More bailouts, a big budget, new tax cuts and tax breaks, health care down payments and energy changes all will jam Congress at the same time, with each a possible bargaining hostage for another.
And think about this problem: Amid a deep recession, Obama’s environmental czar has served notice that carbon dioxide will be regulated as a pollutant, requiring less use of fossil fuels.
Moreover, Obama plans to impose heavy taxes on carbon — the essence of a cap-and-trade system — both to help pay for health care expansion and to encourage alternatives that have yet to prove themselves economically viable.
But such taxes and regulation will have a depressive effect on a wobbly economy — and also violate his principle that only the rich will pay more taxes. Everyone who drives or heats a home will pay more.
Which is fine in the long run. For too long, as Obama noted, America has been an over-consuming, over-borrowing, under-saving and under-investing country.
But, in the short run, we are going to become even more leveraged, borrowing $1.75 trillion (at least) this year, $1.2 trillion the next year and $900 billion the year after that.
And then, according to Obama’s plans, we will become a fiscally frugal country, cutting the deficit in half by 2012 by raising taxes on the rich, taxing carbon and cutting wasteful spending.
It will be wonderful if it happens.
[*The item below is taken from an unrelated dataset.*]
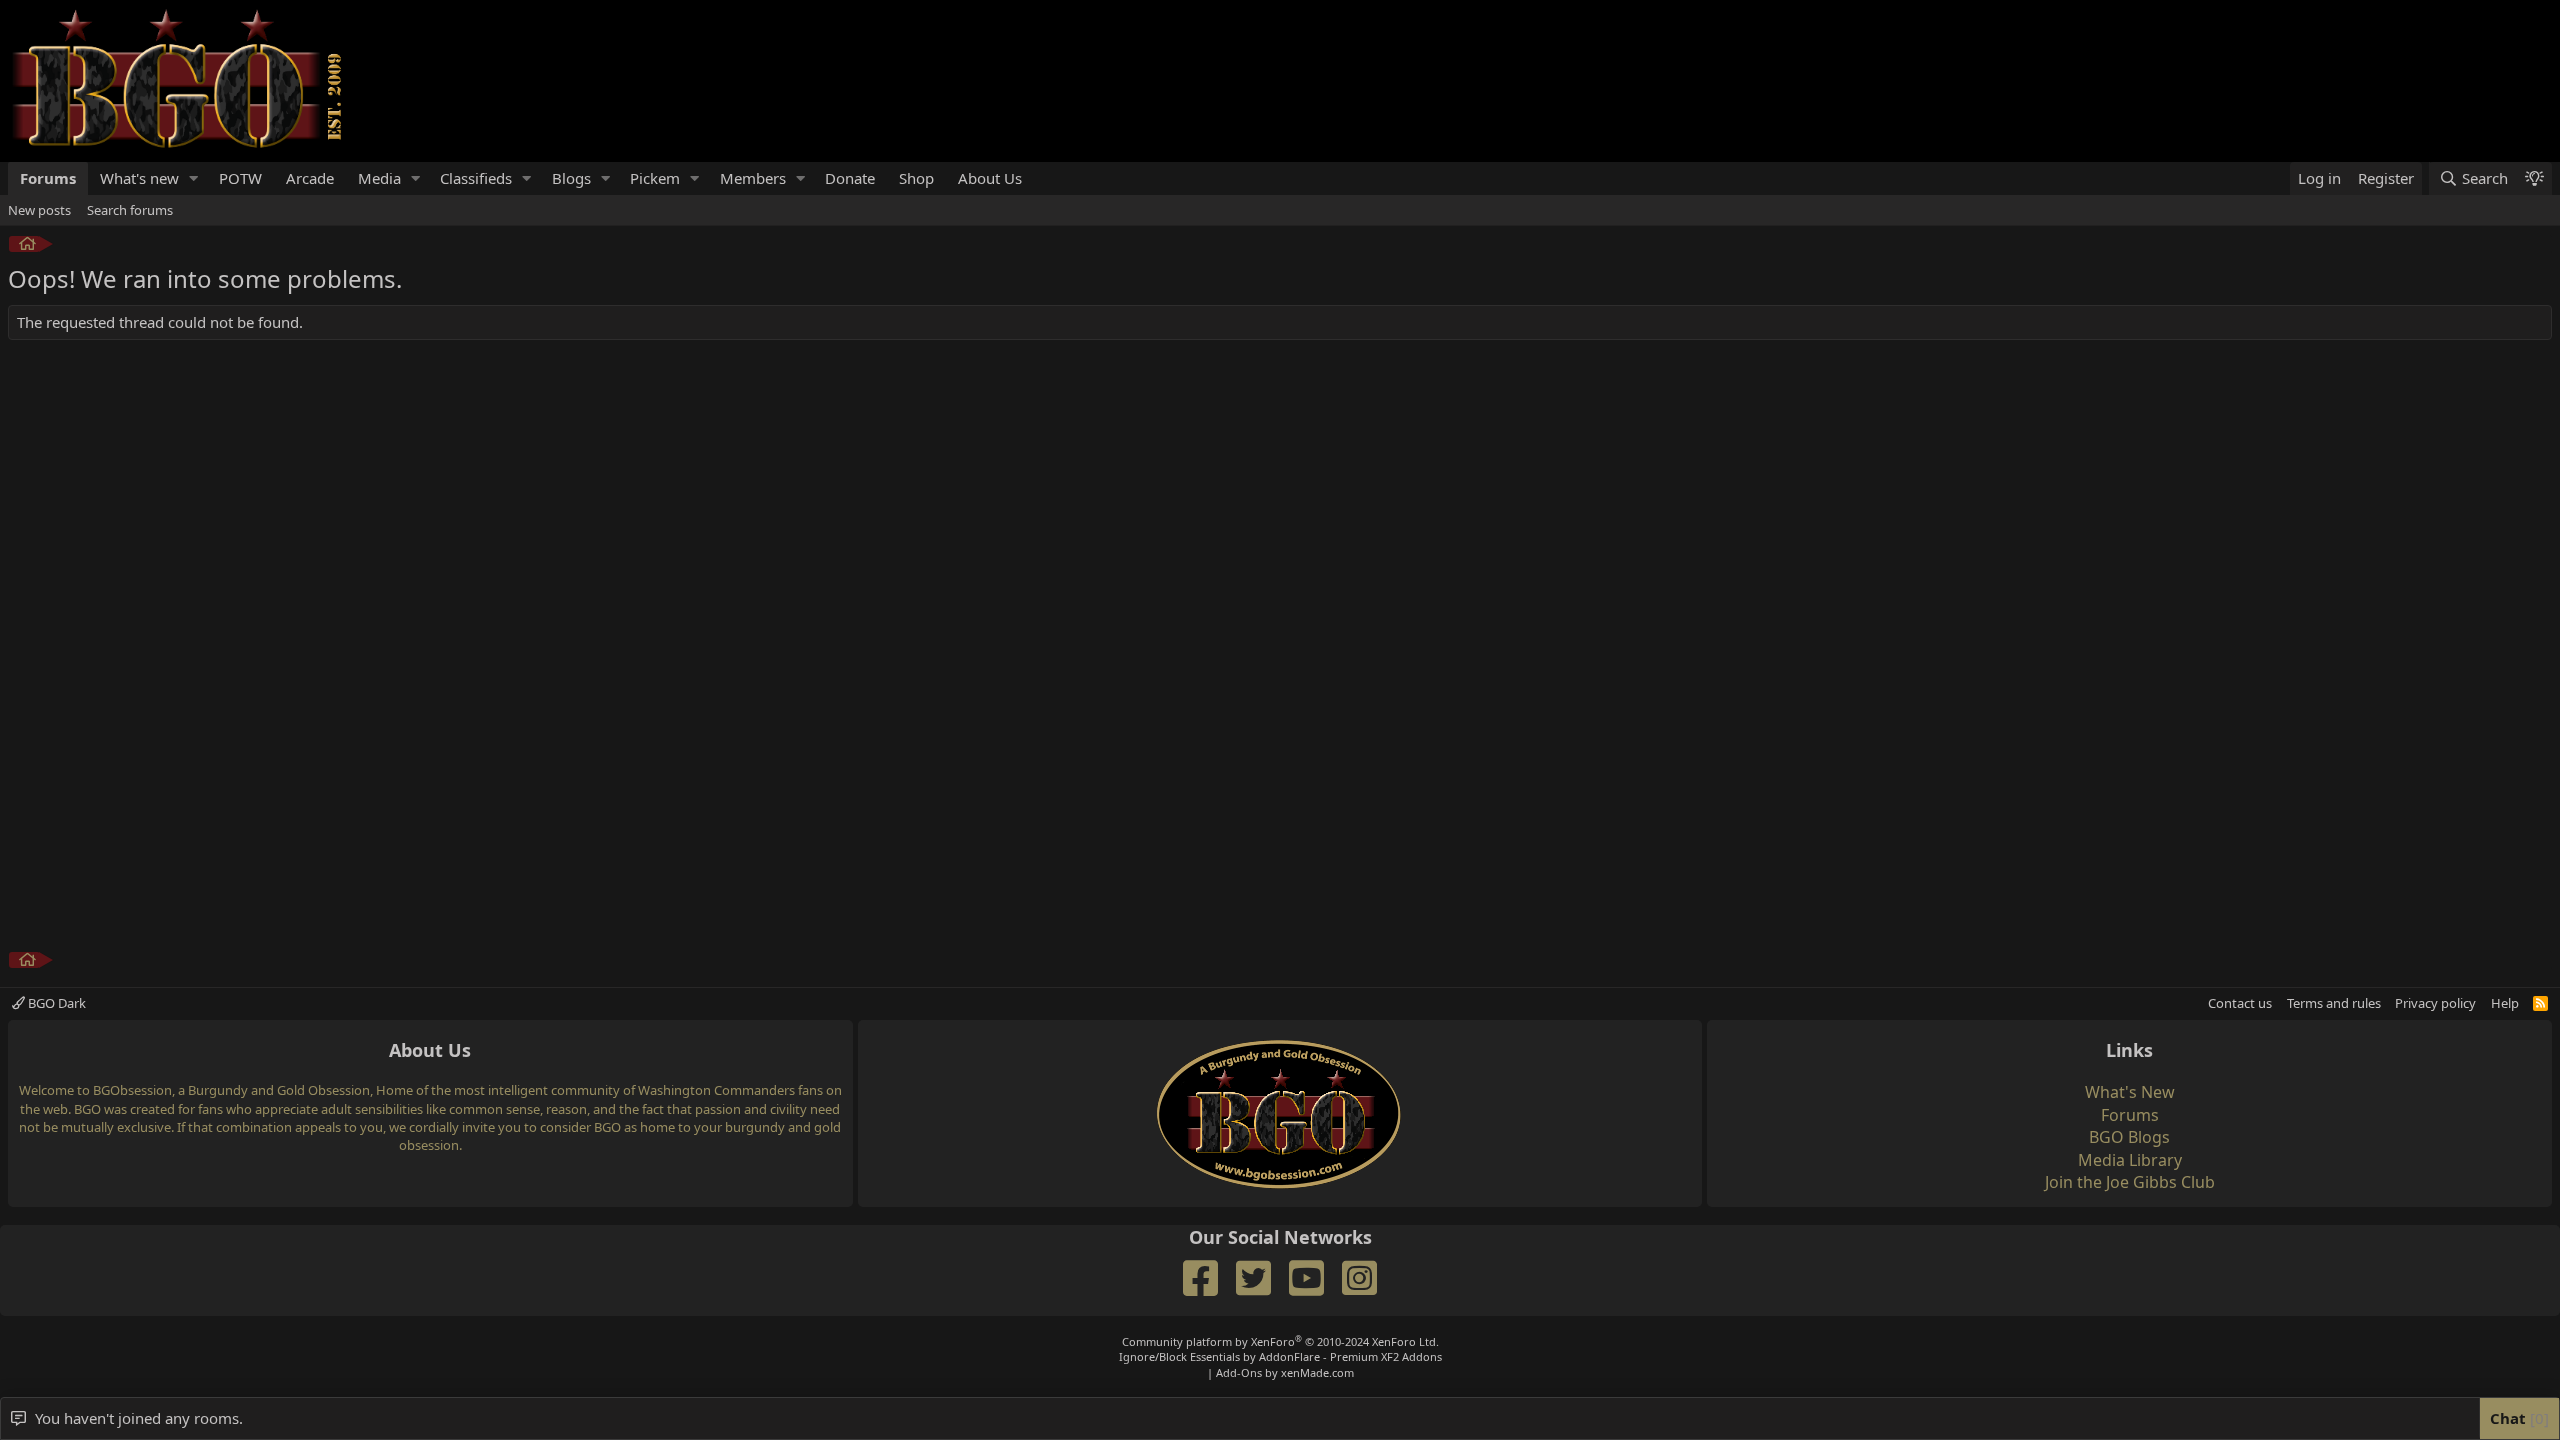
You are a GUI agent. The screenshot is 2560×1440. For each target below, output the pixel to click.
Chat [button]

But there are some big reasons to doubt that it will.
One, again, is Congress. Obama declared with some pride that there were no earmarks in the stimulus package and implied there will be none in next year’s budget.
But the House’s 2009 omnibus funding bill contains some 9,000 earmarks and Obama has not — so far — used his influence to get them out as a down payment on fiscal responsibility.
Another problem lies with his economic assumptions, which are rosier than what most experts expect — meaning that he’s counting on more revenue and less expenditure than may actually be possible.
For instance, he’s anticipating just a minus 1.2 percent economic growth rate this year, whereas the Blue Chip survey has it at 1.9 percent. And next year, he’s forecasting a rebound to 3.2 percent growth, vs. 2.1 percent by professional forecasters.
And probably the biggest question of all is: How is he going to get spending on Social Security, Medicare and Medicaid — the long-term threats to the nation’s economic health — under control?
Obama told Congress that he knows this has to be done, but doesn’t say how. Universal health care and indexed Pell Grants for college promise new entitlement obligations before existing ones are brought under control.
And even this isn’t the end of Obama’s plans. He says he will save money by withdrawing from Iraq by 2011 — a risky plan — and by eliminating farm subsidies, ineffective education programs and Cold War weapons systems.
This involves confronting the farm lobby, the military and Democrats in Congress who sponsored various education programs.
And, finally, Obama still has hopes to win bipartisan cooperation for his efforts. On the one hand, that will be necessary. On the other hand, it’s not happening.
It’s necessary because Obama doesn’t have the kind of majorities in Congress that Franklin Roosevelt or Lyndon Johnson enjoyed.
He can’t rely on just three Senate Republicans to allow him to transform the American economy in the face of certain resistance from entrenched interests.
On the other hand, as Louisiana Gov. Bobby Jindal and GOP Congressional leaders have all indicated, Republicans are lined up almost solidly against the Obama agenda.
Polls indicate that the public is rooting for him far more than it supports them, but for that situation to continue, what he proposes has to work — and work efficiently.
Obama wisely switched from talk of “catastrophe— to “renewal.— But his agenda is so vast, so complex and so fast-paced that it makes George W. Bush’s ambition to democratize the Middle East sound simple.